— Task item —
Your answer must be the exact lines from the one holding "768x442 pixels. How" through the last line of the records below, with no pictures.

— Input data —

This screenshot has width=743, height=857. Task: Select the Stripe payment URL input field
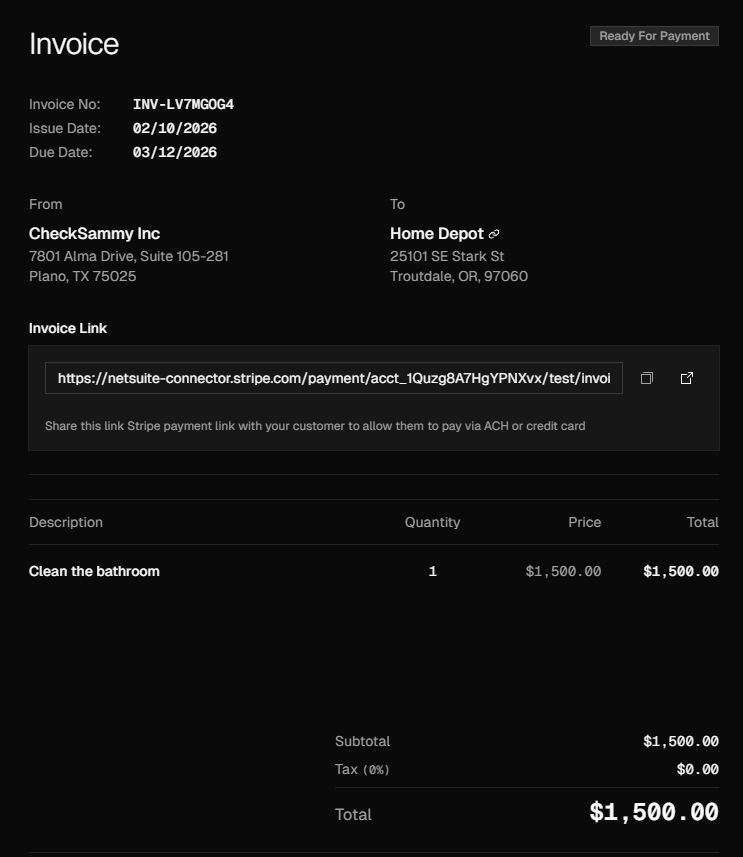[x=335, y=378]
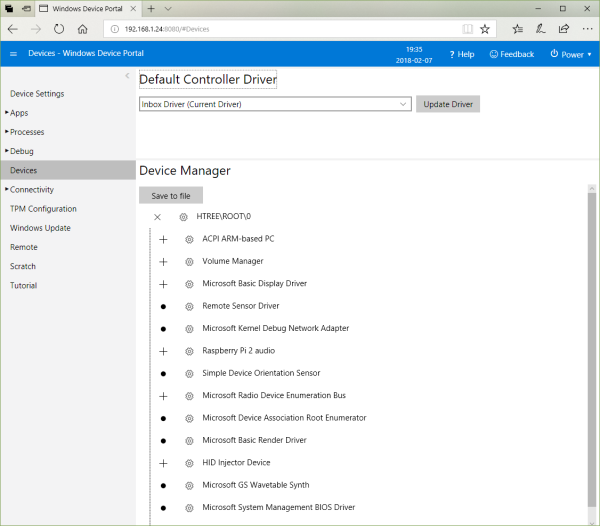
Task: Click the Update Driver button
Action: click(448, 104)
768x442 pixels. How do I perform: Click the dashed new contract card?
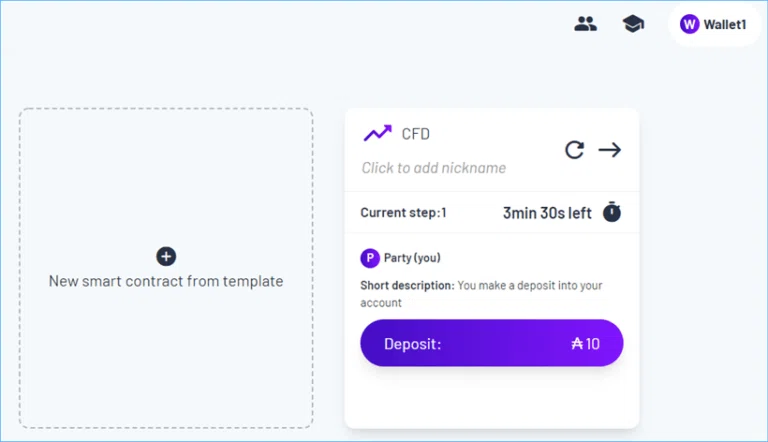coord(166,268)
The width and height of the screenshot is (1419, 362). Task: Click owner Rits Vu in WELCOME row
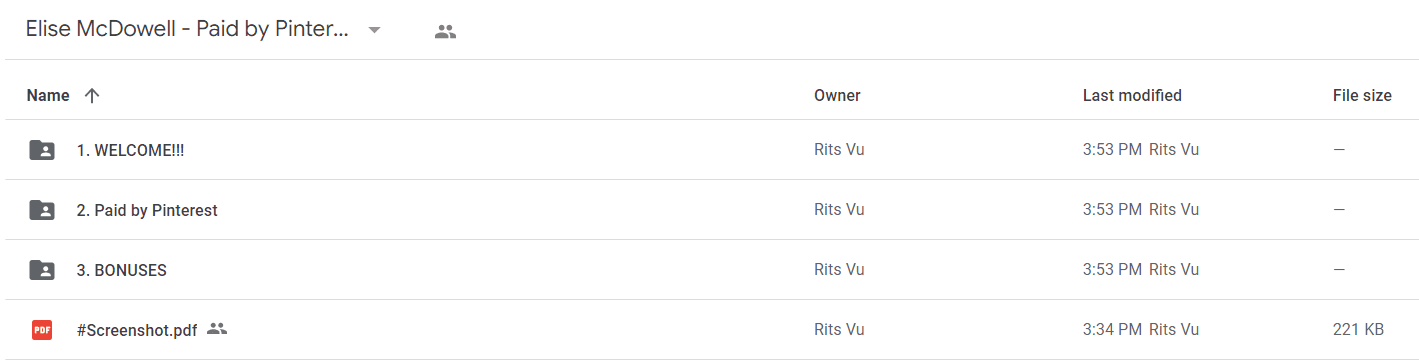pos(839,150)
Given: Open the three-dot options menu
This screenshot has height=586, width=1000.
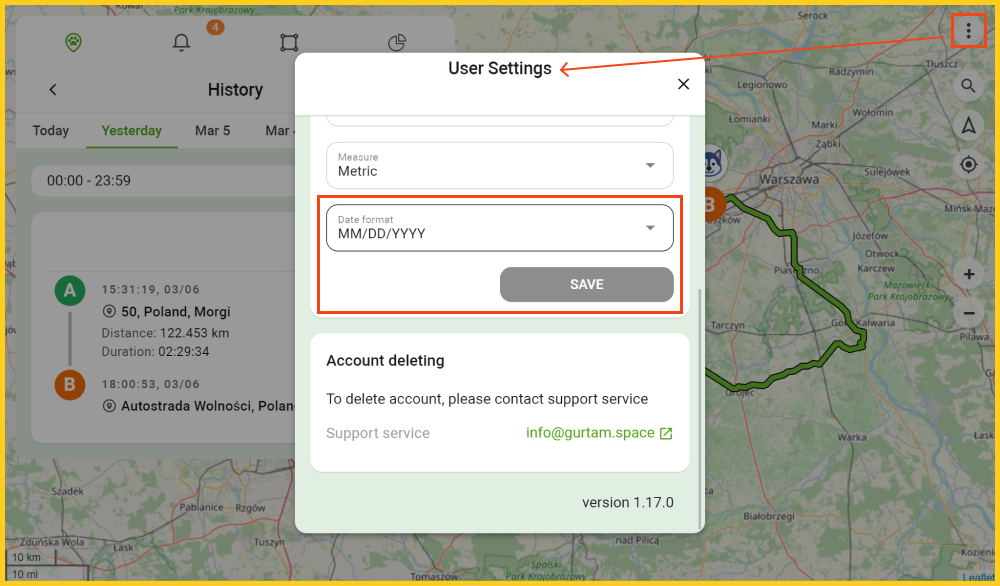Looking at the screenshot, I should pos(968,30).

— Response for this exercise —
768x442 pixels. How do I perform: Click the dashed new contract card?
coord(166,268)
The width and height of the screenshot is (1419, 362). Task: Click owner Rits Vu in WELCOME row
pos(839,150)
Given: Open the three-dot options menu
This screenshot has height=586, width=1000.
Looking at the screenshot, I should pos(968,30).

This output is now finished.